Challenge -
Find every line in the material below that contains the string "Pirueti" and copy each of those lines. Matching is case-sensitive.

* Start Exercise materials *

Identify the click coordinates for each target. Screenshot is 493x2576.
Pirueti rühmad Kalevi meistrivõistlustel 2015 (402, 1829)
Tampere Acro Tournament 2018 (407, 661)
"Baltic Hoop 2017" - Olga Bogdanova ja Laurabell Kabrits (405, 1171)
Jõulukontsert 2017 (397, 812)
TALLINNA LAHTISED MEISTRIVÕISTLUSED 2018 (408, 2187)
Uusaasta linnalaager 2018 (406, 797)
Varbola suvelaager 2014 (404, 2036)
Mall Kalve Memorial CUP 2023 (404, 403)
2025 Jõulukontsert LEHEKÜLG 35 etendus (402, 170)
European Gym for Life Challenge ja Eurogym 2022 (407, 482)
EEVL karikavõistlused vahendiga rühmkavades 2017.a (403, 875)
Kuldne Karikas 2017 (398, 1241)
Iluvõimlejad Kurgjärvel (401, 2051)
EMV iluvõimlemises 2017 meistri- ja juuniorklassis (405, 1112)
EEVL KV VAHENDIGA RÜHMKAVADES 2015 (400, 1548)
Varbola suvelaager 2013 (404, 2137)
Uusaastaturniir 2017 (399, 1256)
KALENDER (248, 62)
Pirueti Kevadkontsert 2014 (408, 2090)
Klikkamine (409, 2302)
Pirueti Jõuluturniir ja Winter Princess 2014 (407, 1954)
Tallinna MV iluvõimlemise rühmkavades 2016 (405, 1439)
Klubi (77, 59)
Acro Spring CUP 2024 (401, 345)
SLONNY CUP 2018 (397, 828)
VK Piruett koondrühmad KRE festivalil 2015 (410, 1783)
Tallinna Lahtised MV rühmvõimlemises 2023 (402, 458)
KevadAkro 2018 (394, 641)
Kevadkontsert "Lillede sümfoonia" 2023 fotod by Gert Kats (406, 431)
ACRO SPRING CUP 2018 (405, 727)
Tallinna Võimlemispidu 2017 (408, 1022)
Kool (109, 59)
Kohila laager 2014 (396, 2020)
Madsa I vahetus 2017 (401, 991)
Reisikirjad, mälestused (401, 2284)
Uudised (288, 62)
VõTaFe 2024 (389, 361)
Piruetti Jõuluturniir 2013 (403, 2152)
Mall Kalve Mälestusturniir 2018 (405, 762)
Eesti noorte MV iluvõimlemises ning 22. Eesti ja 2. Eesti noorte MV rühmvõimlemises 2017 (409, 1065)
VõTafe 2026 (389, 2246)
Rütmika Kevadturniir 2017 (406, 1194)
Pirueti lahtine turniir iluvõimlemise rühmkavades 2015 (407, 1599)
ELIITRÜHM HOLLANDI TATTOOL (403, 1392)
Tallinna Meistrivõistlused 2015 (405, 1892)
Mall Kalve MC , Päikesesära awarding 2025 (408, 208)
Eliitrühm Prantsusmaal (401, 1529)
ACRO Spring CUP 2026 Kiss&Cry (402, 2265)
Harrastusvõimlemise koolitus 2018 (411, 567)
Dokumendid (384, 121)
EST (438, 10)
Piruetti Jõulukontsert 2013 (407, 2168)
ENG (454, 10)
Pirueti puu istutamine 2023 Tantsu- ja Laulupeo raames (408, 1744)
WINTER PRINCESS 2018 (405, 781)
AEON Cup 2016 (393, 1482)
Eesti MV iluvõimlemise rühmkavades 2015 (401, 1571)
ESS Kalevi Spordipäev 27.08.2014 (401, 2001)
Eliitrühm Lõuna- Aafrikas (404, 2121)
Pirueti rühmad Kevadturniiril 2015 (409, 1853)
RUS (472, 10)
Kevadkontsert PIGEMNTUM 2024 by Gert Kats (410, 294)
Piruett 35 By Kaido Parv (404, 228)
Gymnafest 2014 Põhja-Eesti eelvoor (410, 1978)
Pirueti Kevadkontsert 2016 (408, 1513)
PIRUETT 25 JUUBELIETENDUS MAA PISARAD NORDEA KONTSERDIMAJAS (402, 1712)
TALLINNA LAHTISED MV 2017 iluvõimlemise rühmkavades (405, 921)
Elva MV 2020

* End Exercise materials *

Problem solution -
Pirueti rühmad Kalevi meistrivõistlustel 2015 (402, 1829)
Pirueti Kevadkontsert 2014 (408, 2090)
Pirueti Jõuluturniir ja Winter Princess 2014 (407, 1954)
Pirueti lahtine turniir iluvõimlemise rühmkavades 2015 (407, 1599)
Pirueti puu istutamine 2023 Tantsu- ja Laulupeo raames (408, 1744)
Pirueti rühmad Kevadturniiril 2015 (409, 1853)
Pirueti Kevadkontsert 2016 (408, 1513)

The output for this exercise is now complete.